Effects of storage temperature on the quantity and integrity of genomic DNA extracted from mice tissues: A comparison of recovery methods

Abstract

Efficient extraction of genomic DNA (gDNA) from biological materials found in harsh environments is the first step for successful forensic DNA profiling. This study aimed to evaluate two methods for DNA recovery from animal tissues (livers, muscles), focusing on the best storage temperature for DNA yield in term of quality, quantity, and integrity for use in several downstream molecular techniques. Six male Swiss albino mice were sacrificed, liver and muscle tissues (n=32) were then harvested and stored for one week in different temperatures, -20°C, 4°C, 25°C and 40°C. The conditioned animal tissues were used for DNA extraction by Chelex-100 method or NucleoSpinC Blood and Tissue kit. The extracted gDNA was visualized on 1.5% agarose gel electrophoresis to determine the quality of gDNA and analysed spectrophotometrically to determine the DNA concentration and the purity. Both methods, Chelex-100 and NucleoSpin Blood and Tissue kit found to be appropriate for yielding high quantity of gDNA, with the Chelex 100 method yielding a greater quantity (P < 0.045) than the kit. At -20°C, 4°C, and 25°C temperatures, the concentration of DNA yield was numerically lower than at 40°C. The NucleoSpinC Blood and Tissue kit produced a higher (P=0.031) purity product than the Chelex-100 method, particularly for muscle tissues. The Chelex-100 method is cheap, fast, effective, and is a crucial tool for yielding DNA from animal tissues (livers, muscles) exposed to harsh environment with little limitations.

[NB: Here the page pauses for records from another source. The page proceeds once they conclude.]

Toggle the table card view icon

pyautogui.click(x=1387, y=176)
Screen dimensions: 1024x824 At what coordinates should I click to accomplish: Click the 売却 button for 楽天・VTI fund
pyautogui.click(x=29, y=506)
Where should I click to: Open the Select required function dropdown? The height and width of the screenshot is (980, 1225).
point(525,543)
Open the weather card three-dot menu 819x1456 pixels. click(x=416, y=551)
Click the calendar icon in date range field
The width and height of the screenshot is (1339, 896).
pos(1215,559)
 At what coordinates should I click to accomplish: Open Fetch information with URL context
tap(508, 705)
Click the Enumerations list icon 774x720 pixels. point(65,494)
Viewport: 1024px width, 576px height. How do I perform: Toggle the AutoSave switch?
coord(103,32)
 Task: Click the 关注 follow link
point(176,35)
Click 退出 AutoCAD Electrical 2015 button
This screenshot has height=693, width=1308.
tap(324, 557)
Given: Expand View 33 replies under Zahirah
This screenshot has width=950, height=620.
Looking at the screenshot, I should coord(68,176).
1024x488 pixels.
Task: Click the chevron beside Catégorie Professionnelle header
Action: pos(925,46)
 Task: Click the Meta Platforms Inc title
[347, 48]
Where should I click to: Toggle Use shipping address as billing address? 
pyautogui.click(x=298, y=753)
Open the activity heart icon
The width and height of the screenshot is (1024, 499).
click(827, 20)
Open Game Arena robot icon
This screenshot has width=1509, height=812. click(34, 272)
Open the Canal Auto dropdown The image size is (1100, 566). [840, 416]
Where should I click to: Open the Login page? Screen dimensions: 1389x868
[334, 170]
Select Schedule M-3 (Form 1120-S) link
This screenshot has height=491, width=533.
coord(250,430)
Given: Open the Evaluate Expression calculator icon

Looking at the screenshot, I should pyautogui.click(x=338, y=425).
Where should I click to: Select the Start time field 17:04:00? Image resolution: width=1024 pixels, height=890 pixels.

Keywords: DNA degradation; DNA extraction; DNA profiling; Purity; Temperature.

Fig. 1

Average concentration of DNA measured in ng/µl. DNA was extracted from animal tissues (muscles, livers) stored in different temperature conditions using NucleoSpinl Blood & Tissue kit (black bar) and Chelex-100 method (white bar). Data are expressed as mean ± S.D, P < 0.05 significant.

Fig. 2

Average purity of extracted gDNA. DNA was spectrophotometrically analysed to determine the purity (A260/A280) of extracted DNA from animal tissues (muscles, livers) stored in different temperature conditions using NucleoSpinl Blood & Tissue kit (black bar) and Chelex-100 method (white bar). Data are expressed as mean ± S.D, P < 0.05 significant.

Fig. 3

Agarose gel electrophoresis results on 1% agarose gel with DNA extracted from four animal tissue samples (2-5) by using the Chelex-100 method. Lanes: 1 and 6 ladders; lanes 2-5 liver DNA samples stored in different temperatures, L4°C, L 25°C, L-20°C and L 40°C respectively.